Abstract
My work on family papers has brought me to learn and write about a tumultuous period between 1860 and 1920 in Urumia Persia. As an academic teacher and researcher focussing on social and political change in Africa I chose not to learn about my own family history even though I knew it raised issues of end of empire and Western influence that I cared about. My mother was born in Urumia, Persia and her father and grandfather were missionaries there, but somehow I did not want to give thought and feeling to their lives and experiences. I feared measuring myself against my forebears. But the enthusiasm of an Iranian-born amateur historian and the discovery of revealing family papers that included two unpublished book manuscripts written by William Ambrose Shedd, who died in Persia in 1918, brought me to engage with the life and work of my missionary grandparents.
The experience of this kind of historical engagement is the topic of this paper. I knew that William Ambrose Shedd, my mother’s father was seen as a martyr and a hero in the American Christian missionary field. The family papers revealed that he was also author of a biography of his father and also a thorough first-person account of the crisis in the mission and the region in the year 1915. I helped edit and get published the biography and continue to work on the editing and publication of the book about 1915.

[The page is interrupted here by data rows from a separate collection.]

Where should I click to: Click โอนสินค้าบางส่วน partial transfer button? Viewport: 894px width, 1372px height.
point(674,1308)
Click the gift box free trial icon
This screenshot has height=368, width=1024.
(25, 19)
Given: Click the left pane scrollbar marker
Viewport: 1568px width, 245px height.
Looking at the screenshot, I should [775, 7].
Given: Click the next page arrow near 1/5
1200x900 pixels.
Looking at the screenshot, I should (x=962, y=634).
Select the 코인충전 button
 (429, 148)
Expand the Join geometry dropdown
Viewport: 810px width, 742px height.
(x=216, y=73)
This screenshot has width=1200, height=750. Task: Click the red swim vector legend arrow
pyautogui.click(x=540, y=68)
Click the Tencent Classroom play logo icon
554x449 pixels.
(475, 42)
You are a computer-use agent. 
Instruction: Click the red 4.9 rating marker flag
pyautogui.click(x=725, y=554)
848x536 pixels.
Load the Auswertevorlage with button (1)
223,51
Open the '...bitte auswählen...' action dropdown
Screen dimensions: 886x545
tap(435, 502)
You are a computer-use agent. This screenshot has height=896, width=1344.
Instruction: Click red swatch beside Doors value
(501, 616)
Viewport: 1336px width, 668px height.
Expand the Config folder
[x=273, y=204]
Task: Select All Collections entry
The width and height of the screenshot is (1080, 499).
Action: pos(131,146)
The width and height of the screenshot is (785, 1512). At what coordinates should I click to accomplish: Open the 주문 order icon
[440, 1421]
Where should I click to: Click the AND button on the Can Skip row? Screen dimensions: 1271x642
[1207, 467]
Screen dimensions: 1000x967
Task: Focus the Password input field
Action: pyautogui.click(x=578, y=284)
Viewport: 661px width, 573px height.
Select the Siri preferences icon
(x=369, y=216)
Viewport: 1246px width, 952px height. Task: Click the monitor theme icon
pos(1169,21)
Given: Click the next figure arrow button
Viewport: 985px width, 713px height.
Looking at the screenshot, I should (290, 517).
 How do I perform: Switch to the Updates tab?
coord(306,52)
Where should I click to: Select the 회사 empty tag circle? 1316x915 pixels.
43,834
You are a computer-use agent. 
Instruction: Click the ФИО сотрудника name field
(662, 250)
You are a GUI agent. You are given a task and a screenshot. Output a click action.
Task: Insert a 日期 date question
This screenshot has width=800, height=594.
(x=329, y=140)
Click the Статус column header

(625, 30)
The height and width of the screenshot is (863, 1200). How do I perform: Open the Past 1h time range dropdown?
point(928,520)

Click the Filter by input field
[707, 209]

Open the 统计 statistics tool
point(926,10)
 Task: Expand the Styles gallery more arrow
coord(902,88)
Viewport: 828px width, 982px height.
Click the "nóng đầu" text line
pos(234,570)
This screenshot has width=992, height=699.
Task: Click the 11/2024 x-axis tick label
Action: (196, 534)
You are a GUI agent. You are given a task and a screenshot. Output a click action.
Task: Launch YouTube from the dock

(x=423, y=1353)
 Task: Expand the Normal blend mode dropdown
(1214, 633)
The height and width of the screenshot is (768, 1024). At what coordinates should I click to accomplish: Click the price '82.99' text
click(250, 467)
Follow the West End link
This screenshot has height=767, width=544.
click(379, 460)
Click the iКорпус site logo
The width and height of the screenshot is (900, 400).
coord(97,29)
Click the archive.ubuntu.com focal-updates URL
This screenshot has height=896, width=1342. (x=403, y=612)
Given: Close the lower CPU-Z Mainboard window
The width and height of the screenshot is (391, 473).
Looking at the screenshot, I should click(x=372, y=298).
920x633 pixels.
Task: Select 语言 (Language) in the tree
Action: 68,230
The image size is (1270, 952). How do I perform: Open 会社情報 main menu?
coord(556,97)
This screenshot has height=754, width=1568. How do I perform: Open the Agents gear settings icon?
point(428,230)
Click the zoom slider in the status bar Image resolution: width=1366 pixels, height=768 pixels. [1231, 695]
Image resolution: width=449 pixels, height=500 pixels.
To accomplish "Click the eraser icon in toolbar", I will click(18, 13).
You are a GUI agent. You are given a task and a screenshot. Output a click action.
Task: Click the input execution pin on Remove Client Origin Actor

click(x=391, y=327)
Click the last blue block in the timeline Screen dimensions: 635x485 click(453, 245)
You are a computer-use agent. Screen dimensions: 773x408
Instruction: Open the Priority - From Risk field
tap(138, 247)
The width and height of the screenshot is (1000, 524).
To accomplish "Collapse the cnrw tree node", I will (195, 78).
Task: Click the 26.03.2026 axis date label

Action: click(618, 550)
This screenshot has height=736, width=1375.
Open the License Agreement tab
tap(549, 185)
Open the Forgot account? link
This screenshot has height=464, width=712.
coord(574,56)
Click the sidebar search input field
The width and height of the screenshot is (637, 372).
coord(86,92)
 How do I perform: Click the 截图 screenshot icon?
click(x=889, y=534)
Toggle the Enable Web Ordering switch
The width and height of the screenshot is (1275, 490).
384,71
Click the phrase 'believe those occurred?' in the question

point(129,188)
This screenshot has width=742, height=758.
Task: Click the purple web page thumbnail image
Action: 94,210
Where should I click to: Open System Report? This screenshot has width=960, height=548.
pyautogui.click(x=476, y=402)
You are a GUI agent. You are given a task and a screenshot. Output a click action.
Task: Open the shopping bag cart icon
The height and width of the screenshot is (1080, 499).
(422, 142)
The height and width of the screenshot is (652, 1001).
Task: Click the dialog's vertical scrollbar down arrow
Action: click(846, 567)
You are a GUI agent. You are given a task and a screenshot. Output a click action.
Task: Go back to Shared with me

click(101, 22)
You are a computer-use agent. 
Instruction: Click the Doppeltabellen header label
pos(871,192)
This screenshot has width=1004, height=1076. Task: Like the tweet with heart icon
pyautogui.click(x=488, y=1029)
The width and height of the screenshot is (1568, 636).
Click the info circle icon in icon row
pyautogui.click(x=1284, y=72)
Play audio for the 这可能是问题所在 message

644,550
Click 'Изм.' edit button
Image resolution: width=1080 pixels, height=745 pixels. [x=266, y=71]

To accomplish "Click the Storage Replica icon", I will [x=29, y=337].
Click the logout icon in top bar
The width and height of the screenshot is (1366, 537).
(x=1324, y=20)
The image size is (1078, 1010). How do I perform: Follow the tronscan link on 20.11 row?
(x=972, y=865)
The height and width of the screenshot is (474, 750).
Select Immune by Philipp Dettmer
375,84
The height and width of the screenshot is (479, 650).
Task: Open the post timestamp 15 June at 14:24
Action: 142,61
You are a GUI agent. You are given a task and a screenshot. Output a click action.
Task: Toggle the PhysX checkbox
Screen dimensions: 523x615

I discuss how my study of this very specific historical place and time allowed or forced me to gain a much deeper understanding of what my family means and to sort out my thoughts and feelings about the missionary enterprise. I learned to think in a more objective historian-like way and to discover how my family history fits into the vast story of modernizing change that engulfed the world between 1860 and 1920. I discovered that missionary documents were a rich source of historical information that had to be looked at together with other sources, especially accounts from the people living in the region. I learned to see Urumia, Persia as a particularly revealing microcosm of social transformation, to understand the roles of my forebears without having to identify with all their beliefs and purposes, and to appreciate the moral and political complexity of the dramatic social and cultural changes the Azerbaijan region of Persia in these years.